= Janet Fairbank =

American opera singer

Janet Fairbank (June 18, 1903 – September 25, 1947) was an American operatic singer.

She was the Chicago-born daughter of novelist and suffragette Janet Ayer Fairbank and Kellogg Fairbank, the son of industrialist N. K. Fairbank and the niece of Pulitzer Prize–winning novelist Margaret Ayer Barnes.

A soprano, her debut in Chicago in 1931 was followed by a debut in Europe in 1932 and an initial appearance in opera (as Zerlina in Don Giovanni) in 1933. She appeared with the San Carlo Opera Company in Chicago in 1934 and with the Chicago Opera in 1934-35 and in 1940-41. She also appeared with the Civic Orchestra of Chicago, the Grant Park Orchestra, and other companies.

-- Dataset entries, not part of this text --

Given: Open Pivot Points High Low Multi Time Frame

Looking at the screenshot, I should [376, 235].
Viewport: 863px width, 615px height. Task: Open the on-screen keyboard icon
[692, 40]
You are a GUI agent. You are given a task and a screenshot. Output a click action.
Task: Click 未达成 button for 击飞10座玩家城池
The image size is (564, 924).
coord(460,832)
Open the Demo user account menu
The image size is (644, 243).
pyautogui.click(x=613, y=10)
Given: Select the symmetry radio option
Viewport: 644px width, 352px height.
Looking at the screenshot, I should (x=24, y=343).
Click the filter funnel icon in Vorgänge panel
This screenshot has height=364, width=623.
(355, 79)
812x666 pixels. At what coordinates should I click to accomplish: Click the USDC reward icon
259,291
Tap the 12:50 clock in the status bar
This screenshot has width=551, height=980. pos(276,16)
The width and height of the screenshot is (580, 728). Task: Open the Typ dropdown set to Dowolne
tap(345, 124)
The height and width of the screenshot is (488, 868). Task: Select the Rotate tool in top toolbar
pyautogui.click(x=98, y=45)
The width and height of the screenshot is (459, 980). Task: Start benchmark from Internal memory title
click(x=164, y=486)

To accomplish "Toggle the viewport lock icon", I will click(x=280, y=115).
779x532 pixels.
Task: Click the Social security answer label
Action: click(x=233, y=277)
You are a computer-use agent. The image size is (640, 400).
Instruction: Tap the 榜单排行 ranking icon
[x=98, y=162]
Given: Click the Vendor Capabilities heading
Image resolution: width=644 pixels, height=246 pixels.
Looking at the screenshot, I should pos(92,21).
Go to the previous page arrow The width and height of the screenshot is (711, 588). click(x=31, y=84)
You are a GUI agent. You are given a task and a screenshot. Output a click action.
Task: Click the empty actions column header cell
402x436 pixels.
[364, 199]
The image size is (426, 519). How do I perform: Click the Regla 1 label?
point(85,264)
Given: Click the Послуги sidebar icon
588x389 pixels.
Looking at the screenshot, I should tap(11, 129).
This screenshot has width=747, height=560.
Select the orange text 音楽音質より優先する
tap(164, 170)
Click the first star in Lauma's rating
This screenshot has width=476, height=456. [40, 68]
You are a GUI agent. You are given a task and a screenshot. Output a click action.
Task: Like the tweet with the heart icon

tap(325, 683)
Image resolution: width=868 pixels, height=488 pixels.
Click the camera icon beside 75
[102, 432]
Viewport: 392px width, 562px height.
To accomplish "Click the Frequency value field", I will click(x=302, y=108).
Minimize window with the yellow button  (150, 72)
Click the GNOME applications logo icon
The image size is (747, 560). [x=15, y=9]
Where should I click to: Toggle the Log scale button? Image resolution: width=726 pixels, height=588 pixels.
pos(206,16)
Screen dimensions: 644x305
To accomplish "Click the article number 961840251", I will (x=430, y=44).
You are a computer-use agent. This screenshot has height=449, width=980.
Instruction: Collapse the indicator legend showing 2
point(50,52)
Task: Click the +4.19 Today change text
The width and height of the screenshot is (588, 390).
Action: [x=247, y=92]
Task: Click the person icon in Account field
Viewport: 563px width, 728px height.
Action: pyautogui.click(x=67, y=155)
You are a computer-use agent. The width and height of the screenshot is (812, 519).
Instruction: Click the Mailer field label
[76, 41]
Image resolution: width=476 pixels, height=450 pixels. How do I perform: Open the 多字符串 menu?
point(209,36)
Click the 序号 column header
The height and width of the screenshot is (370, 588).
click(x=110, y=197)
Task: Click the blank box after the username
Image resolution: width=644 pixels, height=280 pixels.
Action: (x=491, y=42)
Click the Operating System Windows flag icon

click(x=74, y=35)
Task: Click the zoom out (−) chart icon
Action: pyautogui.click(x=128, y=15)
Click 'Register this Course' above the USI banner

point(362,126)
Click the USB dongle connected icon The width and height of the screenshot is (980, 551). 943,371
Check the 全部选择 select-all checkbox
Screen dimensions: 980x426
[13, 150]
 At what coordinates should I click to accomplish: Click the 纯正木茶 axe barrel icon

She was also a patron of contemporary music, and provided encouragement and support to numerous recognized and aspiring composers including Virgil Thomson, David Diamond, Francis Poulenc, Benjamin Britten, Lou Harrison, Olivier Messiaen, Ned Rorem, Paul Bowles, Gottfried von Einem, and John Cage.

==Death==
Janet Fairbank died in her native Chicago in 1947, aged 44, from leukemia.